> **About this task**
In the entries below, which lines run from the one containing "Task: Select the Source Control icon" to the one containing "Open the ROSA"? Copy exactly those lines, ends included, and no others.

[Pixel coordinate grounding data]
______________________________
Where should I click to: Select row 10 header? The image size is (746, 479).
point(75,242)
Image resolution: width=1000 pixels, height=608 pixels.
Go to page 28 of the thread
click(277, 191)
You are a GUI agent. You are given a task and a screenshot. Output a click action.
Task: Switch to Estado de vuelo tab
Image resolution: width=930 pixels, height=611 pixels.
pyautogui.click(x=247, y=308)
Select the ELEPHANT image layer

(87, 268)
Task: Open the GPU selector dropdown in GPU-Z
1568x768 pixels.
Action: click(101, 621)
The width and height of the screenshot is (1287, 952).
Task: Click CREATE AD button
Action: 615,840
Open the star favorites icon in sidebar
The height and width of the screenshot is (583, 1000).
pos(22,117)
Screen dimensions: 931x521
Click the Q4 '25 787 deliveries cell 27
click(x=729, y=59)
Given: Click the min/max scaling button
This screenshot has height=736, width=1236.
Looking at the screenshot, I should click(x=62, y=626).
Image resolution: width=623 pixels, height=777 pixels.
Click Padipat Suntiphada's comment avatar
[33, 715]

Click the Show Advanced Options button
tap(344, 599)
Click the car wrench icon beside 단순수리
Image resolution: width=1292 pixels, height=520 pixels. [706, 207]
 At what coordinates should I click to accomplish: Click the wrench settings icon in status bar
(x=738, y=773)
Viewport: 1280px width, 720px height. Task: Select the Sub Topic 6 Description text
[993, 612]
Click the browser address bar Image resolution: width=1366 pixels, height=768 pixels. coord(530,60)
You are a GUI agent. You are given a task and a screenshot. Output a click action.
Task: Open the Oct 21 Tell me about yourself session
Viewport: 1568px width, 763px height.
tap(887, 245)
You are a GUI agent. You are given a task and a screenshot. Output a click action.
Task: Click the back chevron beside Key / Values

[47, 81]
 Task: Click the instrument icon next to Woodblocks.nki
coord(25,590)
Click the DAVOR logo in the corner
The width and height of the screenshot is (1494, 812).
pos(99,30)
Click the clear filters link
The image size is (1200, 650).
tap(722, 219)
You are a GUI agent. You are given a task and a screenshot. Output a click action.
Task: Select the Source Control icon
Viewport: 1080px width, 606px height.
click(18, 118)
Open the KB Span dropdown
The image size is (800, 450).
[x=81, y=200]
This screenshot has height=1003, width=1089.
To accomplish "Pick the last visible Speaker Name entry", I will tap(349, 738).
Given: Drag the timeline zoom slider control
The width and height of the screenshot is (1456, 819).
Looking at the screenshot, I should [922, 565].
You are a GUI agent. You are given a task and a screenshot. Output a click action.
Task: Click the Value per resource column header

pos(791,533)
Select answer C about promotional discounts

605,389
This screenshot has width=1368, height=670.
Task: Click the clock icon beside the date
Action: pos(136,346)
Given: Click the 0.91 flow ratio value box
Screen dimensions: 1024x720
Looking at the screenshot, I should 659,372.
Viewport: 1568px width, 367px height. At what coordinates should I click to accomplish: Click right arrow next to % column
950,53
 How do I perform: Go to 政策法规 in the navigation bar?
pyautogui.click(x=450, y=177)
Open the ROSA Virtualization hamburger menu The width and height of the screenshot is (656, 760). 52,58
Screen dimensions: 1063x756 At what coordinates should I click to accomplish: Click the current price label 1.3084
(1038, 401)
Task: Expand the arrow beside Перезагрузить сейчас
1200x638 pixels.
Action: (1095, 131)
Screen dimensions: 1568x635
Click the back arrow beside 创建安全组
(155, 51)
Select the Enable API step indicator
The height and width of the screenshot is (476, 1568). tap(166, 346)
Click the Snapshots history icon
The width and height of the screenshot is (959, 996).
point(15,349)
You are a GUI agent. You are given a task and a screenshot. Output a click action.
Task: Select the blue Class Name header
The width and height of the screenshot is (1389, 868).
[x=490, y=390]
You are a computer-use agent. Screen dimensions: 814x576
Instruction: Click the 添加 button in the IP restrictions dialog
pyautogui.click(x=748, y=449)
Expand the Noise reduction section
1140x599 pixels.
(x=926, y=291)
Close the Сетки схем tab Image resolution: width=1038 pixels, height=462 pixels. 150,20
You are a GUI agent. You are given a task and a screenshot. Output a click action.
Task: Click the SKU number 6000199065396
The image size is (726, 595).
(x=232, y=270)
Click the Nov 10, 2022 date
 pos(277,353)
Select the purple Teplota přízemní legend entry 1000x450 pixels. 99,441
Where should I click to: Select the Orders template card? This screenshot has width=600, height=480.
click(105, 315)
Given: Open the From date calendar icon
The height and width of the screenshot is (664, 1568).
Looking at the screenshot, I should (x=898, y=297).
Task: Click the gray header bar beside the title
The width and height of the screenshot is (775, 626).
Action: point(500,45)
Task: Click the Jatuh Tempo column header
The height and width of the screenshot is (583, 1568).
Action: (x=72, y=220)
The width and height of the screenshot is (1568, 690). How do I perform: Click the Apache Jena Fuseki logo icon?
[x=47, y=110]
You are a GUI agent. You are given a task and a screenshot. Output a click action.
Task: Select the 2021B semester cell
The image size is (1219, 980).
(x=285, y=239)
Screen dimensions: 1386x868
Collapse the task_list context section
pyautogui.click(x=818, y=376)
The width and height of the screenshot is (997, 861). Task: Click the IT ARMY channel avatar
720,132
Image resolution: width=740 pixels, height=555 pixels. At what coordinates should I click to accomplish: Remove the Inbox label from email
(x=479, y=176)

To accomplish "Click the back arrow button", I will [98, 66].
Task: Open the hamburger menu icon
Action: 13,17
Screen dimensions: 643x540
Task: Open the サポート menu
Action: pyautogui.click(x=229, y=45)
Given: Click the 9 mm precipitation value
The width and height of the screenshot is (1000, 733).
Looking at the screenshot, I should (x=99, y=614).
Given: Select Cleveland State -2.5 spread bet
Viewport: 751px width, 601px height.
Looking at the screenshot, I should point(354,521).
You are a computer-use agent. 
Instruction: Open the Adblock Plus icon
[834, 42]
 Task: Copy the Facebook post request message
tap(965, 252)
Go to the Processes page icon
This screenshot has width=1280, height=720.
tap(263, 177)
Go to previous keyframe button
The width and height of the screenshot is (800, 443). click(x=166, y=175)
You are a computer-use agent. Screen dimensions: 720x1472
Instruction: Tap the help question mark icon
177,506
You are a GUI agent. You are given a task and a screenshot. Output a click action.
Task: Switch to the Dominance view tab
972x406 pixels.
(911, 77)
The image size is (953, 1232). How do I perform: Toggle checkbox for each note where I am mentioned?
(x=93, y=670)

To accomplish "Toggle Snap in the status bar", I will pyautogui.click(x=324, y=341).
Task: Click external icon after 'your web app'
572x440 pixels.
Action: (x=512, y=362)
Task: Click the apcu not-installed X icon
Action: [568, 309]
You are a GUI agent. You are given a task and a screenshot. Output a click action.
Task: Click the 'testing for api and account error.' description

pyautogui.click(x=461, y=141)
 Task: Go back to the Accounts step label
______________________________
> **Exercise answer**
Task: Select the Source Control icon
Viewport: 1080px width, 606px height.
click(18, 118)
Open the KB Span dropdown
The image size is (800, 450).
[x=81, y=200]
This screenshot has height=1003, width=1089.
To accomplish "Pick the last visible Speaker Name entry", I will tap(349, 738).
Given: Drag the timeline zoom slider control
The width and height of the screenshot is (1456, 819).
Looking at the screenshot, I should [922, 565].
You are a GUI agent. You are given a task and a screenshot. Output a click action.
Task: Click the Value per resource column header

pos(791,533)
Select answer C about promotional discounts

605,389
This screenshot has width=1368, height=670.
Task: Click the clock icon beside the date
Action: pos(136,346)
Given: Click the 0.91 flow ratio value box
Screen dimensions: 1024x720
Looking at the screenshot, I should 659,372.
Viewport: 1568px width, 367px height. At what coordinates should I click to accomplish: Click right arrow next to % column
950,53
 How do I perform: Go to 政策法规 in the navigation bar?
pyautogui.click(x=450, y=177)
Open the ROSA Virtualization hamburger menu The width and height of the screenshot is (656, 760). 52,58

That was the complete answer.